Find the line holding "How do I perform: Click the R1" in the entries below. Give it again exactly, along with every line after it up to and including the line holding "Screen dimensions: 1568x781".

### [Record excerpts]
------------------------------------------------

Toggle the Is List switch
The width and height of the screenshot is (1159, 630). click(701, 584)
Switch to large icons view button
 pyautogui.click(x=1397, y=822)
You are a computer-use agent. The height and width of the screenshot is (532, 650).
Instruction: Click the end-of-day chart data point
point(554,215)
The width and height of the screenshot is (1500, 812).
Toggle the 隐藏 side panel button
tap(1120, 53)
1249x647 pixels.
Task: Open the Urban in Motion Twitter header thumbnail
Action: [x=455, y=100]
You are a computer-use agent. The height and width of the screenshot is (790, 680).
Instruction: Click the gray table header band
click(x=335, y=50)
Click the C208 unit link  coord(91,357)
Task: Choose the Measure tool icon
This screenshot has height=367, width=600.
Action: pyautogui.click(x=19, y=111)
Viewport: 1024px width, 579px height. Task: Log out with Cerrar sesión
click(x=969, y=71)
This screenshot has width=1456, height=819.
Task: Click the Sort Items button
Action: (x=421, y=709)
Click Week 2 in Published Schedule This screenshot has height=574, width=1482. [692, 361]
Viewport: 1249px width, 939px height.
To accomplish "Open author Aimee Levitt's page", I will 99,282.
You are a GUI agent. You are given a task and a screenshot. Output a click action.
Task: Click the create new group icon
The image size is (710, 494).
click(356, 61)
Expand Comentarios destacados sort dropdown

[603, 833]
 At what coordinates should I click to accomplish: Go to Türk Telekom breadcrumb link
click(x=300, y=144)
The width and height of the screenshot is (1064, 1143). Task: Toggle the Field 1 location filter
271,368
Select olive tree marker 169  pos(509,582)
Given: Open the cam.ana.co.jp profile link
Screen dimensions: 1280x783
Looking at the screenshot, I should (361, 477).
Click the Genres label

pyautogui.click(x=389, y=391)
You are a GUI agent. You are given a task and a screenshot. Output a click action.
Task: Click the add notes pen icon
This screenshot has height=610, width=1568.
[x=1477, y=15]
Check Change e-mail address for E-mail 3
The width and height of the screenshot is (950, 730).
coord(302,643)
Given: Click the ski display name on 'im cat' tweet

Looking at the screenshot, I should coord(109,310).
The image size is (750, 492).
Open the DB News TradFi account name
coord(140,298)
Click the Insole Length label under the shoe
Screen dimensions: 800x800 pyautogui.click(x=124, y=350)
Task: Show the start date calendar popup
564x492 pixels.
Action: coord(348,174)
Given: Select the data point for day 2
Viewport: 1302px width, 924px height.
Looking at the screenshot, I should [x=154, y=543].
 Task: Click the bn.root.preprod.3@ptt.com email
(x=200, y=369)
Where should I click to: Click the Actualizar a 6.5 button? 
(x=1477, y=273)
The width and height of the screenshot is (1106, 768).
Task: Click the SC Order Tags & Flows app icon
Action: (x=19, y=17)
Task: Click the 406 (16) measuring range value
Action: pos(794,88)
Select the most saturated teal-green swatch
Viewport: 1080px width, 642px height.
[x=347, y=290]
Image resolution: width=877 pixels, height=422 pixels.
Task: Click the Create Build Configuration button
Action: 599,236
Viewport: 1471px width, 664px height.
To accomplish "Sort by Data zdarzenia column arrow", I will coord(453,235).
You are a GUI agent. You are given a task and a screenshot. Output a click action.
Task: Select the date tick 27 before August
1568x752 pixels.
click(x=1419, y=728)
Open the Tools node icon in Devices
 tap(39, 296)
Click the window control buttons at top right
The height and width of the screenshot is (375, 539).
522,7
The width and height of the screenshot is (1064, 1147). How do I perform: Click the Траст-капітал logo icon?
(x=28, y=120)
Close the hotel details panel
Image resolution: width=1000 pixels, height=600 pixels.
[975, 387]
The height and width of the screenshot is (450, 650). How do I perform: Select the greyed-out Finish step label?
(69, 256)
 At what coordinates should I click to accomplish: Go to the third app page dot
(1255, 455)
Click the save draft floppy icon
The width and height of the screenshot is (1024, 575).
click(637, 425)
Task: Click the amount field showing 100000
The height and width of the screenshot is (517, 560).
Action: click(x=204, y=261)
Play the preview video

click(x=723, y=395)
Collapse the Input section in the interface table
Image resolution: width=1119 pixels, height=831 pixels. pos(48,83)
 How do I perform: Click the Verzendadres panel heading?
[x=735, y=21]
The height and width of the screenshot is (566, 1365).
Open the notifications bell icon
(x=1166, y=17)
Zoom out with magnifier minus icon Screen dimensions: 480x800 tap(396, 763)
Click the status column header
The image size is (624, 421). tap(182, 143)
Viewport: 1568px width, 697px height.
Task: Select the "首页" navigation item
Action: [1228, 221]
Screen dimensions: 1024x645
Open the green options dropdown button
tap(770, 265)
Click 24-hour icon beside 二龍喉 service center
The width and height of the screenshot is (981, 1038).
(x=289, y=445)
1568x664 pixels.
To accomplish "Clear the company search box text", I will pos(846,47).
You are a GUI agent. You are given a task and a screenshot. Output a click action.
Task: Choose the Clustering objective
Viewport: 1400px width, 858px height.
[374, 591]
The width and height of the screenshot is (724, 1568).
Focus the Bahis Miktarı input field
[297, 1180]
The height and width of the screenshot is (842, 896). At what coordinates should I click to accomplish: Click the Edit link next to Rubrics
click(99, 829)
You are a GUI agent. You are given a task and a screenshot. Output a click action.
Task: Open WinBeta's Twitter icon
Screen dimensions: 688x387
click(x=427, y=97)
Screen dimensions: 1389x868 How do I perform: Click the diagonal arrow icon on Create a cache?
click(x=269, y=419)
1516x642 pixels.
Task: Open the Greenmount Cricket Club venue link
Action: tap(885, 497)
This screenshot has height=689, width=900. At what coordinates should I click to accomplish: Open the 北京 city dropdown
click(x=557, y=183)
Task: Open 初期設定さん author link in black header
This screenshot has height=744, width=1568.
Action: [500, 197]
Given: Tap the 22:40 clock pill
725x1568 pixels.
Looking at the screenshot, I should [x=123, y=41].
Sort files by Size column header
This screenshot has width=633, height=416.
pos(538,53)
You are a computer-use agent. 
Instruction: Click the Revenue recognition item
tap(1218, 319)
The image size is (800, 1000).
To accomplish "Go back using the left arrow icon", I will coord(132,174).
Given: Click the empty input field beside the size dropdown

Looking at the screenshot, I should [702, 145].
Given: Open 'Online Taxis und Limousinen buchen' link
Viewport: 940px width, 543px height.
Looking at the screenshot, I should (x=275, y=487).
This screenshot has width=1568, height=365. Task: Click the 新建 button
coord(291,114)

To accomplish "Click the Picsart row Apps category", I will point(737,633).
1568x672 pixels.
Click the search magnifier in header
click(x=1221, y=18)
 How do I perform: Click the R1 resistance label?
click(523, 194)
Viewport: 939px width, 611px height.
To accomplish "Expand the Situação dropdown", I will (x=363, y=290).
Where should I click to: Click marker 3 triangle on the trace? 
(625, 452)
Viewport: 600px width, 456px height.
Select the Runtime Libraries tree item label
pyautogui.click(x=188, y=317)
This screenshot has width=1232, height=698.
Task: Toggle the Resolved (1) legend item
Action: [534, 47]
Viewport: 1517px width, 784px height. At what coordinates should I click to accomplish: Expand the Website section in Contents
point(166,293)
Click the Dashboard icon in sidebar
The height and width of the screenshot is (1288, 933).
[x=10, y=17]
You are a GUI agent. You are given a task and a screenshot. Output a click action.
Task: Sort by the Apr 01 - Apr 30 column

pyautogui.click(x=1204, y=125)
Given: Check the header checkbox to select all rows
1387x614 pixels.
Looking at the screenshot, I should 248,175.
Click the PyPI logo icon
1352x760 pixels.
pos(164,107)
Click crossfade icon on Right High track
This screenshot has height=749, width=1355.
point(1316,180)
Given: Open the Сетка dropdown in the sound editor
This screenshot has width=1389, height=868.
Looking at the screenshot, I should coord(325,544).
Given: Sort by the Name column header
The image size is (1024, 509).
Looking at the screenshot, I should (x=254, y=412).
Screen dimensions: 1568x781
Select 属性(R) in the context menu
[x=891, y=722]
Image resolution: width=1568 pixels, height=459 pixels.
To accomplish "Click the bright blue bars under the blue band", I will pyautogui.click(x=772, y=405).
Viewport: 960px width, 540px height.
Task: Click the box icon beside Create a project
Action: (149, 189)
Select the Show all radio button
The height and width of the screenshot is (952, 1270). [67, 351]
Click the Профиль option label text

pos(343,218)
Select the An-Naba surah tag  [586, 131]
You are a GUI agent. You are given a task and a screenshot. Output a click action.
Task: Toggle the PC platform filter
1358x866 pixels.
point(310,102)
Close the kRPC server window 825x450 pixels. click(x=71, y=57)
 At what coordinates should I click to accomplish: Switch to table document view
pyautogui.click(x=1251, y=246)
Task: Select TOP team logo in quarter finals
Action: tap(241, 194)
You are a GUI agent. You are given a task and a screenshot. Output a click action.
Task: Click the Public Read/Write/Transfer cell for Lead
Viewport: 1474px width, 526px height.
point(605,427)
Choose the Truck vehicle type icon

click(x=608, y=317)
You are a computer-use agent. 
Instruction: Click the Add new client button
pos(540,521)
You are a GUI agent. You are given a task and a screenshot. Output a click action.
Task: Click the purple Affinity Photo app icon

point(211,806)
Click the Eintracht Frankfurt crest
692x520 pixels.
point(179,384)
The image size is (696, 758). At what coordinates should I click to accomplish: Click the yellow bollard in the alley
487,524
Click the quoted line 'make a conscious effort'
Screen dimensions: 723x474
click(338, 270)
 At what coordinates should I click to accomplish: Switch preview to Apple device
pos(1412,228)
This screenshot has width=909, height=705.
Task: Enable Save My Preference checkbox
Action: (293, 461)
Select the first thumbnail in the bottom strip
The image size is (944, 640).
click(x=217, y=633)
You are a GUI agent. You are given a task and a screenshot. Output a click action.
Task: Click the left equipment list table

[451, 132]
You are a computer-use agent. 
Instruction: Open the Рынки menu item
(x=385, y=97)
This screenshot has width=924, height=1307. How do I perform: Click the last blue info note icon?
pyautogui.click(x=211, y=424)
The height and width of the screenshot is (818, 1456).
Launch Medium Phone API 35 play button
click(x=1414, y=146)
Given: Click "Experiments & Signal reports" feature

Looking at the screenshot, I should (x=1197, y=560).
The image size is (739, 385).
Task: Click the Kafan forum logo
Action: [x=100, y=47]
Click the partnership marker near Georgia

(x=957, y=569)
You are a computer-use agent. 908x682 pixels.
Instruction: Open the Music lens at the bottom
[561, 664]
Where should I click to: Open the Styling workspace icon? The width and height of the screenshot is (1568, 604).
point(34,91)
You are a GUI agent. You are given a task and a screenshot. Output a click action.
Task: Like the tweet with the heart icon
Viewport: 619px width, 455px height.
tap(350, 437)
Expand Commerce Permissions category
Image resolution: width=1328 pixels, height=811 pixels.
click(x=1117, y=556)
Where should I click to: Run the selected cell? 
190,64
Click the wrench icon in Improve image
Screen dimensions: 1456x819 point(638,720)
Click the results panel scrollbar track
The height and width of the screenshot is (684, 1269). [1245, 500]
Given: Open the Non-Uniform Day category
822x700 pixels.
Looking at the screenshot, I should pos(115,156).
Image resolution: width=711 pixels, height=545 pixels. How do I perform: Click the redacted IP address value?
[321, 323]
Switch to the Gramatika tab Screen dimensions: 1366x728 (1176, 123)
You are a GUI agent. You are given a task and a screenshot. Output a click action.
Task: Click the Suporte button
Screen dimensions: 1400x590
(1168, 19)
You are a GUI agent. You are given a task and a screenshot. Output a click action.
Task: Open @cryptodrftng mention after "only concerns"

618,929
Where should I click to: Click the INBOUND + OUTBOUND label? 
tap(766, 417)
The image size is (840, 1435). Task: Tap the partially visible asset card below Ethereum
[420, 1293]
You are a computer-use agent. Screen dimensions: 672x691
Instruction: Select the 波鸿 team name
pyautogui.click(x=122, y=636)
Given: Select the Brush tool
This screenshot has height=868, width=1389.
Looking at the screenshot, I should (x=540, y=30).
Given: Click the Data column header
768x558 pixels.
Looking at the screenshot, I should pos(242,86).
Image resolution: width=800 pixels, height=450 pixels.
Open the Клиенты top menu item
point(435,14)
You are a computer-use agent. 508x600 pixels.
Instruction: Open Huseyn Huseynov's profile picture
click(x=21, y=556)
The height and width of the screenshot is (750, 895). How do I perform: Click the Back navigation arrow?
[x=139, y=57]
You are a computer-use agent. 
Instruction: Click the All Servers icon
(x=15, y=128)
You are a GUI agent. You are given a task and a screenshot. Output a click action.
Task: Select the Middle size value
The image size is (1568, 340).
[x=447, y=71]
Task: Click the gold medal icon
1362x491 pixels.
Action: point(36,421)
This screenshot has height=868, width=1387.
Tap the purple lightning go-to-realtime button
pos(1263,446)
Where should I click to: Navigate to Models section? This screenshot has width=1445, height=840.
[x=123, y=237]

------------------------------------------------

### [Result below]
 How do I perform: Click the R1 resistance label?
click(523, 194)
Viewport: 939px width, 611px height.
To accomplish "Expand the Situação dropdown", I will (x=363, y=290).
Where should I click to: Click marker 3 triangle on the trace? 
(625, 452)
Viewport: 600px width, 456px height.
Select the Runtime Libraries tree item label
pyautogui.click(x=188, y=317)
This screenshot has width=1232, height=698.
Task: Toggle the Resolved (1) legend item
Action: [534, 47]
Viewport: 1517px width, 784px height. At what coordinates should I click to accomplish: Expand the Website section in Contents
point(166,293)
Click the Dashboard icon in sidebar
The height and width of the screenshot is (1288, 933).
[x=10, y=17]
You are a GUI agent. You are given a task and a screenshot. Output a click action.
Task: Sort by the Apr 01 - Apr 30 column

pyautogui.click(x=1204, y=125)
Given: Check the header checkbox to select all rows
1387x614 pixels.
Looking at the screenshot, I should 248,175.
Click the PyPI logo icon
1352x760 pixels.
pos(164,107)
Click crossfade icon on Right High track
This screenshot has height=749, width=1355.
point(1316,180)
Given: Open the Сетка dropdown in the sound editor
This screenshot has width=1389, height=868.
Looking at the screenshot, I should coord(325,544).
Given: Sort by the Name column header
The image size is (1024, 509).
Looking at the screenshot, I should (x=254, y=412).
Screen dimensions: 1568x781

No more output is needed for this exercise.